A precious video of Chinese photographer and poet Ren Hang talks about his exhibition ‘野生‘ in OstLicht Gallery from 19.03. 2015 to 25.07.2015. Video by Katharina Buschenreiter (OstLicht/WestLicht) . This video is mostly in Germany and Chinese, but you can use the subtitle function to view it in English.
Provocative and direct. At the same time aesthetic, humorous and poetic. The photographs of the Chinese artist Ren Hang (1987–2017) fascinate because of their radical imagery. OstLicht. Galerie für Fotografie presented the most comprehensive exhibition of the young shooting star in Europe to date.
His sudden death is an irretrievable loss for all who knew him, as it is for the art world which loses one of its brightest and uncompromising talents.

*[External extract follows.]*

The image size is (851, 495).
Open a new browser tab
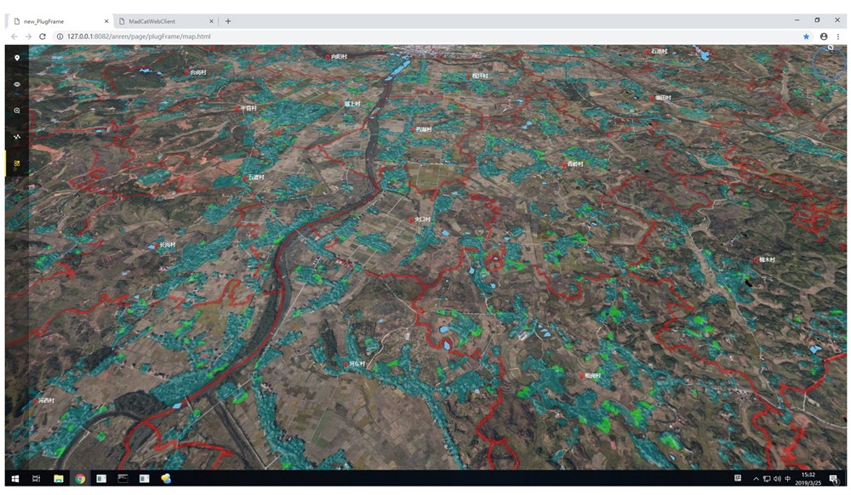pyautogui.click(x=228, y=21)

Ren Hang’s analogue photographs are about human emotions, relationships and friendships, and also fear and loneliness. Young women and men – mostly friends of the artist – pose naked in vulnerable, occasionally explicit poses. With their gaze often directed straight at the camera, the models always assume an active role. In the portraits, taken in front of monochromatic backdrops, on the roof of high-rise buildings or in natural landscapes, animals such as snakes, birds or cats and flowers appear as props. In twisted poses and unusual arrangements, bodies are an abstract element to Ren Hang. The naked human body becomes a malleable sculpture and is thus desexualised. Still, the artist’s photographs are always suffused with a subtle humour.
Living and working in Beijing, Ren Hang was influenced by Chinese culture and his immediate environment. His images also constitute a portrait of his own generation and of China’s urban youth culture, longing for individual freedom and spiritual liberty. They reflect a spontaneous lifestyle which seeks out liberty. Hang’s intimate photographs directly challenge moral and social taboos in China by exploring the human body and sexuality, especially homosexuality, which was considered a mental illness in China until 2001. His experience of regular censorship has influenced his artistic practice and the aesthetic of his photographs. On the one hand, they are carefully censored, yet on the other hand, they are inherently of the moment: a consequence of his – not always voluntarily – quick working method.
Curated by Raphaele Godin and Rebekka Reuter
A book accompanying the exhibition was published by dienacht Publishing, edited by Michael Kollmann and Calin Kruse.
Ren Hang (Chinese: 任航, 1987–2017) was a Chinese photographer and poet. He was born in 1987, in a suburb of Changchun, Jilin province, in northeastern China.
During Hang’s incipient career, he was known mostly for nude photographic portraits of his friends. Hang’s work is significant for its representation of Chinese sexuality within a heavily censored society. And for this erotic undertones, Hang was arrested by PRC authorities several times. His art trajectory was backed by the famed contemporary Chinese artist, Ai Weiwei, who included Hang in his 2013 Netherlands show, “Fuck Off 2 The Sequel”, and curated the photographer’s 2014 exhibition in Paris, France. His erotic, playful and casual yet provocative expression made him rise to fame worldwide.
Hang attended the Communication University of China where he majored in advertising, though his interest quickly turned to photography rather than his studies. In 2007, he began to take pictures of his friends. Ren introduced the reason why he began to shoot in an interview,”It was really boring in college. That’s when I first started playing with the camera. I was around 17 or 18″. In order to “relieve boredom”, Hang bought a point-and-shoot camera and began shooting nude images of his friends. As a self-taught photographer, he said his style of photography was inspired by the artist Shūji Terayama.
Hang was also known to be suffering from depression. He posted an article titled “My depression” on his blog, recording the fear, anxiety and internal conflicts he suffered from. Hang took his own life by jumping from the 28th floor of a building in Beijing.
Vienna has got a new centre for contemporary photography: OstLicht Gallery was opened on the premises of the Brotfabrik, Vienna’s latest, dynamically evolving cultural centre, in June 2012.
The loft offers approximately 500 m² of exhibition space for group and solo exhibitions of contemporary photo art, featuring both national and international positions.
The publicly accessible library of Galerie OstLicht comprises a collection of more than 20,000 books and magazines on the art and technology of photography as well as a selecion of photography magazines. Featuring also a bookshop and a bar, OstLicht intends to function as a meeting place and centre for everyone with an interest in photography.
The opening of OstLicht means that another art institution will be established at the still new cultural centre in the former Anker bread factory, where Ernst Hilger’s Brotkunsthalle, a branch of Lichterloh, artists’studios, and a Caritas workshop are located.
Architect Gregor Eichinger designed the rooms of OstLicht, taking the historical industrial architecture into consideration.
OstLicht is a new project by Peter Coeln, who has been successfully running the photo museum WestLicht since 2001; it shows high-quality international photo exhibitions alongside a permanent exhibition of historical cameras, and also hosts auctions of photographica which are well-known beyond the borders of Austria.